**Brief**
Return the line that contains "This screenshot has height=768, width=1366." plus every line after it to the end of the entries below, exactly as given, and stop there.

**Supplied records**
····················
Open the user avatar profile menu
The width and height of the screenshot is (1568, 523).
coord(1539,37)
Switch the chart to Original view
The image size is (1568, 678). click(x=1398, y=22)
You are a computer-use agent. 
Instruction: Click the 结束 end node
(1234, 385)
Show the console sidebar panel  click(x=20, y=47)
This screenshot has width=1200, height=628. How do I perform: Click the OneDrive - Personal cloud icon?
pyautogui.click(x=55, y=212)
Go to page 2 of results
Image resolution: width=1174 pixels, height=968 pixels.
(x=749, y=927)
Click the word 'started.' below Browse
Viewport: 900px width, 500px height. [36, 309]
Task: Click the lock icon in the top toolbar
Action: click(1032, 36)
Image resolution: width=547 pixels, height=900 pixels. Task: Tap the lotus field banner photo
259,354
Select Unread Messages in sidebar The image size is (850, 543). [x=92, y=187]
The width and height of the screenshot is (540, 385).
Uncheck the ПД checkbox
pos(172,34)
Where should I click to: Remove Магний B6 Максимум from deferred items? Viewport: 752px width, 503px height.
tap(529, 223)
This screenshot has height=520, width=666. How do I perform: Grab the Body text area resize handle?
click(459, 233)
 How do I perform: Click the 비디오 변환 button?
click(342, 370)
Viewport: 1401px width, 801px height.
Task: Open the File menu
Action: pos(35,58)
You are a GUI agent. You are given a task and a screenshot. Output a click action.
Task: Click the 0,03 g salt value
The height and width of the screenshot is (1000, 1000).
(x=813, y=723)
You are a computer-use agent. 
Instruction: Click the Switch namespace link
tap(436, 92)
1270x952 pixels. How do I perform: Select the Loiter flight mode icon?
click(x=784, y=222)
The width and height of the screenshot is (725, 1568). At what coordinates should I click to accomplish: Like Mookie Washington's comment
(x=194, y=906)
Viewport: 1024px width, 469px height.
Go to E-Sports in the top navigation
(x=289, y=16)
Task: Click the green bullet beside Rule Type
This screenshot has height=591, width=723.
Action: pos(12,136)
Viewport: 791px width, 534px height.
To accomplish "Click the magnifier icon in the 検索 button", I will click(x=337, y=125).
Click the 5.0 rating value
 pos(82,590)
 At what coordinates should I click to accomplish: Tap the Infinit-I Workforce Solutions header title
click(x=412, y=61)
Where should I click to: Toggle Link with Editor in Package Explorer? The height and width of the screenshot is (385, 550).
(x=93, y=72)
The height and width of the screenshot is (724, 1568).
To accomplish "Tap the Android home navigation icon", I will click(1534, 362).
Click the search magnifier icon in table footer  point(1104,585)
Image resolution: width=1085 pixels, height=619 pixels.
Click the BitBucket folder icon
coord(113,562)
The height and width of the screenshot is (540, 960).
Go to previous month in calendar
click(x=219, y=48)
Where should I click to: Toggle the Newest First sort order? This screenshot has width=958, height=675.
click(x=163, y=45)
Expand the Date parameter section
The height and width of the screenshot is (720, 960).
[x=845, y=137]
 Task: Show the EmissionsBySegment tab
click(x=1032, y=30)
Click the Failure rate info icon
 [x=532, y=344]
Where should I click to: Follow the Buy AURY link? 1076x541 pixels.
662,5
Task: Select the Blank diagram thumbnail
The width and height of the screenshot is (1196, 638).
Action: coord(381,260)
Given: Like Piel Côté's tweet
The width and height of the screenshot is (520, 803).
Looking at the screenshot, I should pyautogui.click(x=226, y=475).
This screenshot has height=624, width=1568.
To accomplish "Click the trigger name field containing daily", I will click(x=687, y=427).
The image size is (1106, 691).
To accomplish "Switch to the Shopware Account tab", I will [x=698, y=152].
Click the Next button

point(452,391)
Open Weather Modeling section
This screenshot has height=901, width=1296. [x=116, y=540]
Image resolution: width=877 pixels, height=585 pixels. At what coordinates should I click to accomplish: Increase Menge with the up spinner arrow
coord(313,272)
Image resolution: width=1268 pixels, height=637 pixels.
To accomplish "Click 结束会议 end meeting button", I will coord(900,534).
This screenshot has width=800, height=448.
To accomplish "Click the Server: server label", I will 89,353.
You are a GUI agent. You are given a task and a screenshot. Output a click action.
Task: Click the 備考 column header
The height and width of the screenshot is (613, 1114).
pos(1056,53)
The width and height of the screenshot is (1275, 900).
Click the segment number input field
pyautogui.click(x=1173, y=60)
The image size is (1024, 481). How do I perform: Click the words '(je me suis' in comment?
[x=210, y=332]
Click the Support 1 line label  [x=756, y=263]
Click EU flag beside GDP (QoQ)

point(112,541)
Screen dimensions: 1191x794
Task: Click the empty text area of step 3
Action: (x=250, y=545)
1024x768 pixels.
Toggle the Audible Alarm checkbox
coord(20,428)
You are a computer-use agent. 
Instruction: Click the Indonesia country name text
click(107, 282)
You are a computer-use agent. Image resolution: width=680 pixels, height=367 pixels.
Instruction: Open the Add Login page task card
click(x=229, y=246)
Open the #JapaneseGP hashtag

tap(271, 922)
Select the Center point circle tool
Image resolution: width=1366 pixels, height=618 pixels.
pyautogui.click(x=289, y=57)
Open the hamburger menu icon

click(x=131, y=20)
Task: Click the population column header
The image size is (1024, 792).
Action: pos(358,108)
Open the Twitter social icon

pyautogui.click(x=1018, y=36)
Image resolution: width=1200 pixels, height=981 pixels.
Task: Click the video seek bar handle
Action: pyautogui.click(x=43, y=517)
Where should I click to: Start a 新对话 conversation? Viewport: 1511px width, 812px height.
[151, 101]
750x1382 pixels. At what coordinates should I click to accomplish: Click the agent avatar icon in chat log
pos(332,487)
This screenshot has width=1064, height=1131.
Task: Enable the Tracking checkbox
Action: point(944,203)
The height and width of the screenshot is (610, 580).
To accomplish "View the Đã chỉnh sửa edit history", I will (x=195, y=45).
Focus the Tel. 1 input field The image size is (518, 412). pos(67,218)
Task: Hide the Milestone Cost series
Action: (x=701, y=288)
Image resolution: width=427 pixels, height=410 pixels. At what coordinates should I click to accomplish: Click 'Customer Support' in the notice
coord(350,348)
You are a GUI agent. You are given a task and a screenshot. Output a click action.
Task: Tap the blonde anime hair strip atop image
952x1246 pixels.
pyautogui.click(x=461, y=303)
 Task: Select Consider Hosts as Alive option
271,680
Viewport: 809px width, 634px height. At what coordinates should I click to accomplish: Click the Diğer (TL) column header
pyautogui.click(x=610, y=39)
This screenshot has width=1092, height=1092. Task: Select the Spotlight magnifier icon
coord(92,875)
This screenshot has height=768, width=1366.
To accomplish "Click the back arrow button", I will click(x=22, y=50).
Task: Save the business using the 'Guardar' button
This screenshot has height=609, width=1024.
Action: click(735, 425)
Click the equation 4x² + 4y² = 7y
····················
**Response**
This screenshot has height=768, width=1366.
To accomplish "Click the back arrow button", I will click(x=22, y=50).
Task: Save the business using the 'Guardar' button
This screenshot has height=609, width=1024.
Action: click(735, 425)
Click the equation 4x² + 4y² = 7y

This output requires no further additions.